Hawks looked at Barker. "I don't pry into your mind, Barker. Don't set foot in mine. I have a telephone call to make."
He walked away across the laboratory, and dialed an outside number. He waited for the answer, and as he waited, he stared without focussing at the blank wall. Suddenly he moved in a spasm of action and smashed the flat of his free hand violently against it. Then the buzz in the earpiece stopped with a click, and he said eagerly:
"Hello? Elizabeth? This-this is Ed. Listen-Elizabeth-oh, I'm all right. Busy. Listen—are you free tonight? It's just that I've never taken you to dinner, or dancing, or anything. . . . Will you? I—" He smiled at the wall. "Thank you." He hung up the telephone and walked away. He looked back over his shoulder, and saw that Barker had been watching him, and he started self-consciously.
CHAPTER EIGHT
"Elizabeth—" he began, and then waved his arm annoyedly. "No. It was all going to come out in a rush. It does, so often."
They were standing atop an arm of rock that thrust out seaward into the surf. Hawks' collar was turned up, and he held his jacket together with one hand. Elizabeth was wearing a coat, her hands in its pockets, a kerchief over her hair. The Moon, setting on the horizon, reflected its light upon the traceries of clouds overhead. Elizabeth smiled up at him, her wide mouth stretching. "This is a very romantic spot you've brought us to, Edward."
"I—I was just driving. I didn't have any particular place in mind." He looked around. "I have things—things I want to say.

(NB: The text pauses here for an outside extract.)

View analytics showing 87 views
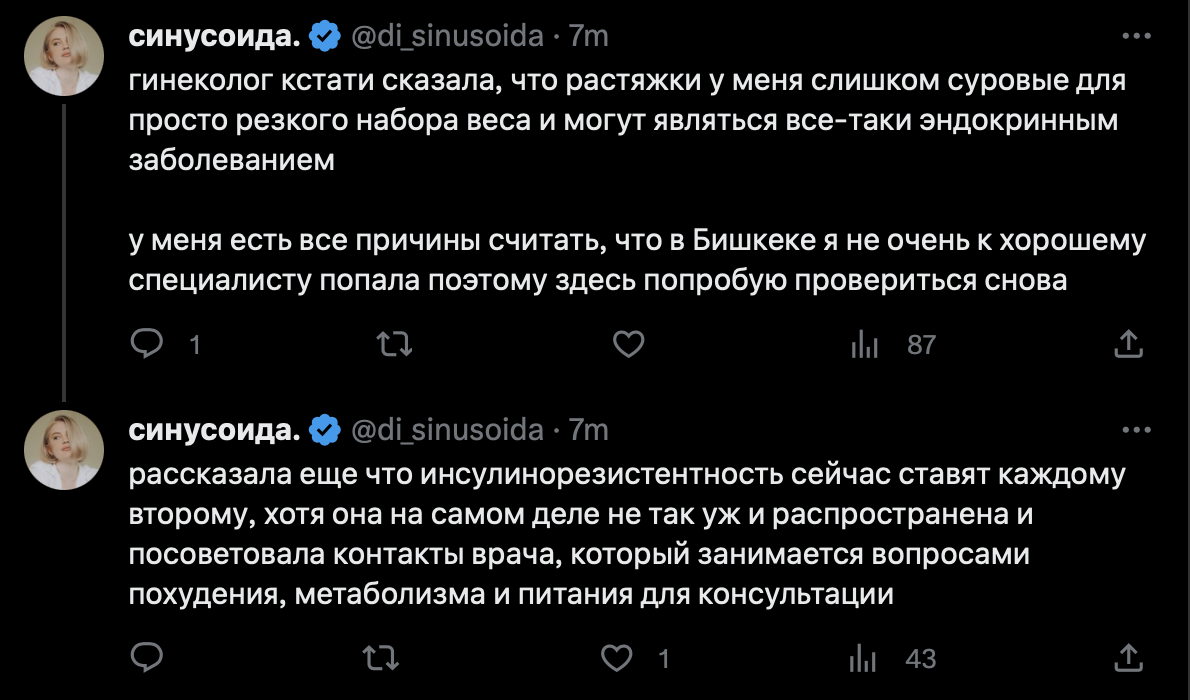This screenshot has width=1190, height=700. coord(863,345)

Tonight. No later." He took a step forward, turned, and stood facing her, staring ri
gidly over her shoulder at the empty beach, the rise of the highway with his car parked on its shoulder, and the eastern sky beyond. "I don't know what shape they'll take. But they have to come out. If you'll listen."
"Please."
He shook his head at her, then forced his hands into his hip pockets and kept his body rigid.

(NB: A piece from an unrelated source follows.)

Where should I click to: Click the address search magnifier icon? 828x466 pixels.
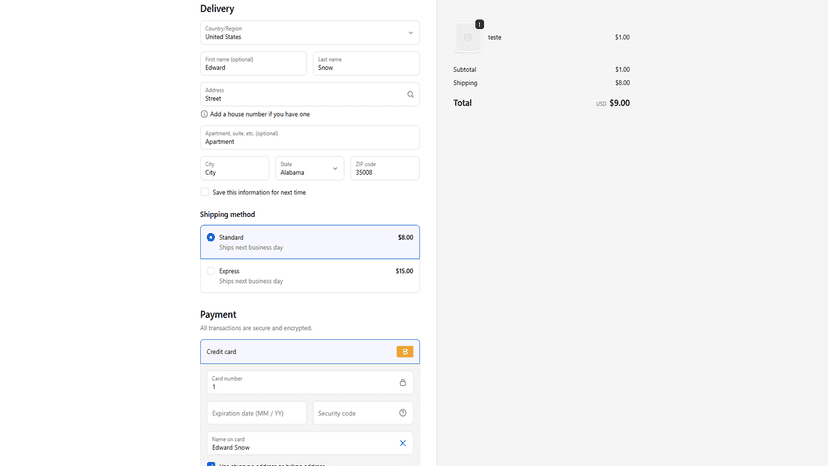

"Listen—the thing is, people say when a man dies: 'Well, he had a full life, and when his time came, he went peacefully.' Or they say: 'Poor boy—he'd barely begun to live.' But the thing is, dying isn't an incident. It isn't something that happens to a man on one particular day of his life, soon or late. It happens to the whole man—to the boy he was, to the young man he was—to his joys, to his sorrows, to the times he laughed aloud, to the times he smiled. Whether it's soon or late, how can the dying man possibly feel it was enough of a life he lived, or not enough? Who measures it? Who can decide, as he dies, that it was time? Only the body reaches a point where it can't move anymore. The mind—even the senile mind, fogged by the strangling cells of its body's brain—rational or irrational, broad or narrow; that never stops; no matter what, as long as one trickle of electricity can seep from one cell to another, still it functions; still it moves—how can any mind, ever, say to itself: 'Well, this life has reached its logical end,' and shut itself down? Who can.say: 'I've seen enough'? Even the suicide has to blow his brains out, because he has to destroy the physical thing to evade what's in his mind that will not let him rest.
"The mind, Elizabeth—intelligence; the ability to look at the Universe; to care where the foot falls, what the hand touches—how can it help but go on, and on, drinking in what it perceives around it?"
His arm swept out in a long, stiff arc that swept over the beach and the sea. "Look at this! All your life, you'll have this, now! And so will I. So will I. In our last moments, we will still be able to look back, to be here again. Years away from here, and thousands of miles away from here, we would still have it. Time, space, entropy—no attribute of the Universe can take this from us, except by killing us; by crushing us out.